Redemption of Depositary Shares

        Whenever we redeem shares of preferred stock held by the depositary, the depositary will redeem as of the same redemption date the number of depositary shares representing shares of the preferred stock so redeemed, so long as we have paid in full to the depositary the redemption price of the preferred stock to be redeemed plus an amount equal to any accumulated and unpaid dividends on the preferred stock to the date fixed for redemption. The redemption price per depositary share will be equal to the redemption price and any other amounts per share payable on the preferred stock multiplied by the fraction of a share of preferred stock represented by one depositary share. If less than all the depositary shares are to be redeemed, the depositary shares to be redeemed will be selected by lot or pro rata or by any other equitable method as may be determined by the depositary.

        After the date fixed for redemption, depositary shares called for redemption will no longer be deemed to be outstanding and all rights of the holders of depositary shares will cease, except the right to receive the monies payable upon redemption and any money or other property to which the holders of the depositary shares were entitled upon redemption upon surrender to the depositary of the depositary receipts evidencing the depositary shares.

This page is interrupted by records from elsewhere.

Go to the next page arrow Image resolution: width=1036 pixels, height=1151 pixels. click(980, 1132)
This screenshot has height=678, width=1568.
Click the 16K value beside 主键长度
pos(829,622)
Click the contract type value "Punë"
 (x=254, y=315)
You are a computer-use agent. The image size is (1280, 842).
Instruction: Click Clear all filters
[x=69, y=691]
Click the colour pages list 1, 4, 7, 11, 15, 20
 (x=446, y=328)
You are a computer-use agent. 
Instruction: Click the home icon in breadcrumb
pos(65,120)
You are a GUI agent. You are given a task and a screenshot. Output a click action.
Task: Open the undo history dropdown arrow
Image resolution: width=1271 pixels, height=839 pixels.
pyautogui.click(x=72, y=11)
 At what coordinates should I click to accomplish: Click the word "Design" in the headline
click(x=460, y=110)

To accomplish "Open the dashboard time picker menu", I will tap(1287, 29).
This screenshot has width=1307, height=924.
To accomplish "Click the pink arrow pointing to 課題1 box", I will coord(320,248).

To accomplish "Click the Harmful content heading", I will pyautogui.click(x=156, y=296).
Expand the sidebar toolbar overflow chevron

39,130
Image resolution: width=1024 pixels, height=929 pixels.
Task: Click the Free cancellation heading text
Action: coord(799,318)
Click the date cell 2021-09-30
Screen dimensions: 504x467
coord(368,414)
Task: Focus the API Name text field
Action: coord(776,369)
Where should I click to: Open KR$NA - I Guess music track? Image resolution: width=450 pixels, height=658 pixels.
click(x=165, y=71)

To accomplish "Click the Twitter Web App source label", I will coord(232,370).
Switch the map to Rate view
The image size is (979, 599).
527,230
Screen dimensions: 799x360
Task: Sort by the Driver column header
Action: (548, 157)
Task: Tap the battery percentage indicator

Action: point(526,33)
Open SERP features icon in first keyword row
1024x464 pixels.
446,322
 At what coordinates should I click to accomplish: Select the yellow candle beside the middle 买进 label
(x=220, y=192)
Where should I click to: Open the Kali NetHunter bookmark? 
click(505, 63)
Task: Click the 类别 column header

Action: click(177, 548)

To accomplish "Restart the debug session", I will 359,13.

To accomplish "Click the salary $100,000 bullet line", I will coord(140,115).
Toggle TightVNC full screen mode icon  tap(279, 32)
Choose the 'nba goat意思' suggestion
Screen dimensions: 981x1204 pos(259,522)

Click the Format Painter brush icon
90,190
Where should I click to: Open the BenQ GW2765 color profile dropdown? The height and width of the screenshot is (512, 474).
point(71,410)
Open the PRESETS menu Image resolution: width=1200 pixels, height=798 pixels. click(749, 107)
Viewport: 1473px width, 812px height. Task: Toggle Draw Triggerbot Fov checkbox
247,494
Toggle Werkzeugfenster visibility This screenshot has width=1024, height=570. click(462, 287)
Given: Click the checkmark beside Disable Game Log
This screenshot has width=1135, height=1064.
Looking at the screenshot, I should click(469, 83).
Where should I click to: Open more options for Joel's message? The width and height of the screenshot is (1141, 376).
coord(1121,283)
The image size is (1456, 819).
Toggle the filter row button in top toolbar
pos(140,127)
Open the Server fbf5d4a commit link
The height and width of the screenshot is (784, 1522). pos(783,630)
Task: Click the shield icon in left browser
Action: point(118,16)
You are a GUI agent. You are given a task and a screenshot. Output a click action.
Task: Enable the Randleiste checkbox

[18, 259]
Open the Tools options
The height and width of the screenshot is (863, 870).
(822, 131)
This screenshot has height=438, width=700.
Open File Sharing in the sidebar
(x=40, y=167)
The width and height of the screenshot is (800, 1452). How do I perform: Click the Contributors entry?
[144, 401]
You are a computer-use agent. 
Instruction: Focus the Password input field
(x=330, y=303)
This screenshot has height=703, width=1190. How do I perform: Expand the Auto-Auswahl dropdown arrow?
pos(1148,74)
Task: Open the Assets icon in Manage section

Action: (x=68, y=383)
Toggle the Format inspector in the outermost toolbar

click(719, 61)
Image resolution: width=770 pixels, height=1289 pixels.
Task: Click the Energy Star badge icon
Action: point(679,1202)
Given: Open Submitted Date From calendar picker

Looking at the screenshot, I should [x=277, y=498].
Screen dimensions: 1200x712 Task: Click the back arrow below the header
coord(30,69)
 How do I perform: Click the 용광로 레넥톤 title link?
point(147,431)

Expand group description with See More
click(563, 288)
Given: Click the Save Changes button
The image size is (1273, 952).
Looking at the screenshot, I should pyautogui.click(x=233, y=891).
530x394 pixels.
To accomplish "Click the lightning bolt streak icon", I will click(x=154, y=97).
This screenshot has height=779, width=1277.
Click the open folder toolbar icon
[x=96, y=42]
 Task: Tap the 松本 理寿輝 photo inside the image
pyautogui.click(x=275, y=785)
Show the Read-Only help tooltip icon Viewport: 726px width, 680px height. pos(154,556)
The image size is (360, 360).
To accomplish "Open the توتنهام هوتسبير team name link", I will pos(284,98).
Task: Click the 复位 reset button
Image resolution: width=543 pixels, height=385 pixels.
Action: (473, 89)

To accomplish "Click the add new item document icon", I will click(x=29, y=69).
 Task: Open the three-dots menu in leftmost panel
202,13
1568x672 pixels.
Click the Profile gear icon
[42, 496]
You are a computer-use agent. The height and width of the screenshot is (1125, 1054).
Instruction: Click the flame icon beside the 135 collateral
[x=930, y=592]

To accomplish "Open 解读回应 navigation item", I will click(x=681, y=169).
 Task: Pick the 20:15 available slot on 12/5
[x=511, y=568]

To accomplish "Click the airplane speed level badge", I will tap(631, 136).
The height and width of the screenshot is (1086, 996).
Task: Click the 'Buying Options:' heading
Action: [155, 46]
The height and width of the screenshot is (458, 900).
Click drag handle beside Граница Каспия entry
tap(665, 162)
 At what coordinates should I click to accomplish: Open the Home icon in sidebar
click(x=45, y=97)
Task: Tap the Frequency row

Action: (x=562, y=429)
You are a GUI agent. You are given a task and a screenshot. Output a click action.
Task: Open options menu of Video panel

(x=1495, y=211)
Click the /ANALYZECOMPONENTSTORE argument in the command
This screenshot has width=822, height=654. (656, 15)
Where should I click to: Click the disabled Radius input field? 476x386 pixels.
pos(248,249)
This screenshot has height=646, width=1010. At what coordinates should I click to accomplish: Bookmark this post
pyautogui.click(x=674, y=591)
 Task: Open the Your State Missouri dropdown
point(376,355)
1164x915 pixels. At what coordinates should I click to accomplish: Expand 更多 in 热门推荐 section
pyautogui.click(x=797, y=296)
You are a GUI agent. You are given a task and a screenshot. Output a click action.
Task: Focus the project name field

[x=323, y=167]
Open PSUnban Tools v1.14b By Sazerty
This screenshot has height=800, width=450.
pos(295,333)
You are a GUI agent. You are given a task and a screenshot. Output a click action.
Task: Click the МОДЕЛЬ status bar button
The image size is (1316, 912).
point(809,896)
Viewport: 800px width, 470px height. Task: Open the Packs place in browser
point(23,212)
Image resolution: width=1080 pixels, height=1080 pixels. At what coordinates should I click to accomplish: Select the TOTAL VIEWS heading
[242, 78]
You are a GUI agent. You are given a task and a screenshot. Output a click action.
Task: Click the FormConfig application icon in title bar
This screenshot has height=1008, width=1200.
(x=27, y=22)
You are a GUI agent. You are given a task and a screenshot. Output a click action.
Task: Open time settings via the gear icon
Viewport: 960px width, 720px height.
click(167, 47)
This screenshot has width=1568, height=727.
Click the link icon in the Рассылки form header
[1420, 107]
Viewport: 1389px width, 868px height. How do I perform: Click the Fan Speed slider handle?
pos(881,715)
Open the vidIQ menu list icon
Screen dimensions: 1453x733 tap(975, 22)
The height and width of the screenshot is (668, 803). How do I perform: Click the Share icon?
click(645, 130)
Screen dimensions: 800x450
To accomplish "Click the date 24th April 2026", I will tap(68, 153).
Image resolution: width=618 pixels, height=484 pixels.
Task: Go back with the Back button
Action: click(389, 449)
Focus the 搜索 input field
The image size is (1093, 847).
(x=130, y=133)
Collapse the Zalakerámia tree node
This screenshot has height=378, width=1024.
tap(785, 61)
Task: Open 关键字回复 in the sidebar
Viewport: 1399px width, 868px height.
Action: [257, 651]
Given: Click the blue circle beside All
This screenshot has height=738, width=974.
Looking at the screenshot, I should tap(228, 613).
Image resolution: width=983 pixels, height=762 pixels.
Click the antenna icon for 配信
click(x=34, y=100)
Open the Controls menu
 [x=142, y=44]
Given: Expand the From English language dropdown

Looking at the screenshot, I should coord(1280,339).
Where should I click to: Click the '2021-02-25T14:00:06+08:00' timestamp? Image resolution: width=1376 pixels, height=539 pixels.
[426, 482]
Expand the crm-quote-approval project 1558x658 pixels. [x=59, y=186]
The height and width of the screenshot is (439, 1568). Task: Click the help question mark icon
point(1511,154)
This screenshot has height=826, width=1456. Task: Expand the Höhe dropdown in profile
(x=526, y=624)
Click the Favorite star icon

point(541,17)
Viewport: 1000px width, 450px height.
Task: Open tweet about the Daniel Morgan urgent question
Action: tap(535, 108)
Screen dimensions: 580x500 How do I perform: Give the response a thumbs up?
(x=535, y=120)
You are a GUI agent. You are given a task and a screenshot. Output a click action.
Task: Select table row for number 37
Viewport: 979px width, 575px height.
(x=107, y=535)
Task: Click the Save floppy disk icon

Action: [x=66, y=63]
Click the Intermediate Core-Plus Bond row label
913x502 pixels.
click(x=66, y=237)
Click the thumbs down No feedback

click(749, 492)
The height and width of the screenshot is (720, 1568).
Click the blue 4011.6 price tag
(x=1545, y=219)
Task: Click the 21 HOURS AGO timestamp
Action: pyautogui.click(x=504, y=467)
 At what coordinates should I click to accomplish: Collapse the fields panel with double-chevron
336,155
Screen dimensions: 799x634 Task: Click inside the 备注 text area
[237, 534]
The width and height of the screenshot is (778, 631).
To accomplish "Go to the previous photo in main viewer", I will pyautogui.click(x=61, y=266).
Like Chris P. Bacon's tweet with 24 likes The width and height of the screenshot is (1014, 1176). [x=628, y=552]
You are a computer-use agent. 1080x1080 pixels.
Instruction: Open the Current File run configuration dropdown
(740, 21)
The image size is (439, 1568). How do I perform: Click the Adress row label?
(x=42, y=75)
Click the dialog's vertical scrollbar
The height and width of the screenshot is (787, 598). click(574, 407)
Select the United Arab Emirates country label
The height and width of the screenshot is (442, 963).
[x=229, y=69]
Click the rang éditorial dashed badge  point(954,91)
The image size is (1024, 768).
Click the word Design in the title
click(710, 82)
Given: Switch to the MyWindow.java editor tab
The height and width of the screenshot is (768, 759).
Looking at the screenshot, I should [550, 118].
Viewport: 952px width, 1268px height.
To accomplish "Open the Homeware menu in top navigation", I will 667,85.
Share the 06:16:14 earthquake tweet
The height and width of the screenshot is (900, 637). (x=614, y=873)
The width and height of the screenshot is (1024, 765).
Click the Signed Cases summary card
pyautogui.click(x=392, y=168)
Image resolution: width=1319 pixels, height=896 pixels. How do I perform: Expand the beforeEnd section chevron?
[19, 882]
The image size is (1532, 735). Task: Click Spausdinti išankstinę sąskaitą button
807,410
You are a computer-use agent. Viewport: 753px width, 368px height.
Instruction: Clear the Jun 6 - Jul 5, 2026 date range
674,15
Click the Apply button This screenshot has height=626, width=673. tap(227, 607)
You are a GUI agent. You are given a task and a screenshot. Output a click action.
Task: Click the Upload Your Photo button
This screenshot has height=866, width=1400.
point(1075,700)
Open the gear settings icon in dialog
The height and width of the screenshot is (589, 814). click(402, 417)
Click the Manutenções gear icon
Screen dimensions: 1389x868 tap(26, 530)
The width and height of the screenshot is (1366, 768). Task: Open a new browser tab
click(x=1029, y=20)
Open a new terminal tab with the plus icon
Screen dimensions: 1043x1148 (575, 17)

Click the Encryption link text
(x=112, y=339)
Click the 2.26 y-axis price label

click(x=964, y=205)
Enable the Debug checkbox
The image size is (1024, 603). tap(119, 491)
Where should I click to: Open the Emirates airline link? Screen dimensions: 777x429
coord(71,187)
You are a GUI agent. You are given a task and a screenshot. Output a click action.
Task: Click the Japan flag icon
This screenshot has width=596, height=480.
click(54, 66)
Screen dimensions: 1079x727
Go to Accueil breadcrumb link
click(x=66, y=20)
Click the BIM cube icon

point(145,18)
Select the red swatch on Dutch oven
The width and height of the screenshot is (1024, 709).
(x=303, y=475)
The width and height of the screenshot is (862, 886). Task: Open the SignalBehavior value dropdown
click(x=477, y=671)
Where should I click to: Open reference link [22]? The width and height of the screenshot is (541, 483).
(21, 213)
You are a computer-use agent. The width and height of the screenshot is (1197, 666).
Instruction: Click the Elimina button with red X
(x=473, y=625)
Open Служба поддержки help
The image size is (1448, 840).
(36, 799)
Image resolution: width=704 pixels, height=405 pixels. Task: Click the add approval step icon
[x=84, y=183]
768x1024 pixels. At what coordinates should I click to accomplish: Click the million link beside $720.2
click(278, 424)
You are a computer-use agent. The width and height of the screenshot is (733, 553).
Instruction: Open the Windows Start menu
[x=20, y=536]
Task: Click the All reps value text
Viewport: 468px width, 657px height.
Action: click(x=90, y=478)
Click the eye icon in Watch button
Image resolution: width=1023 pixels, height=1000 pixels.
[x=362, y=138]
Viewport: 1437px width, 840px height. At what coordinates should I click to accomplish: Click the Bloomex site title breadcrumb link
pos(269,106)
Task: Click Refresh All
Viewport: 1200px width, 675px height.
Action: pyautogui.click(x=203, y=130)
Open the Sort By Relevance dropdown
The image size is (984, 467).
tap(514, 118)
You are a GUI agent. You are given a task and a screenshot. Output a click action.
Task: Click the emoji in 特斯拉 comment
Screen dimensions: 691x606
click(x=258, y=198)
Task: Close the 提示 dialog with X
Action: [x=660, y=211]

Voting the Preferred Stock

        Upon receipt of notice of any meeting at which the holders of the preferred stock are entitled to vote, the depositary will mail the information contained in the notice of meeting to the record holders of the depositary receipts relating to that preferred stock. The record date for the depositary receipts relating to the preferred stock will be the same date as the record date for the preferred stock. Each record holder of the depositary shares on the record date will be entitled to instruct the depositary as to the exercise of the voting rights pertaining to the number of shares of preferred stock represented by that holder's depositary shares. The depositary will endeavor, insofar as practicable, to vote the number of shares of preferred stock represented by the depositary shares in accordance with those instructions, and we will agree to take all action that may be deemed necessary by the depositary in order to enable the depositary to do so. The depositary will not vote any shares of preferred stock except to the extent it receives specific instructions from the holders of depositary shares representing that number of shares of preferred stock.

Charges of Depositary

        We will pay all transfer and other taxes and governmental charges arising solely from the existence of the depositary arrangements. We will pay charges of the depositary in connection with the initial deposit of the preferred stock and any redemption of the preferred stock. Holders of depositary receipts will pay transfer, income and other taxes and governmental charges and such other charges (including those in connection with the receipt and distribution of dividends, the sale or exercise of rights, the withdrawal of the preferred stock and the transferring, splitting or grouping of depositary receipts) as are expressly provided in the deposit agreement to be for their accounts. If these charges have not been paid by the holders of depositary receipts, the depositary may refuse to transfer depositary shares, withhold dividends and distributions and sell the depositary shares evidenced by the depositary receipt.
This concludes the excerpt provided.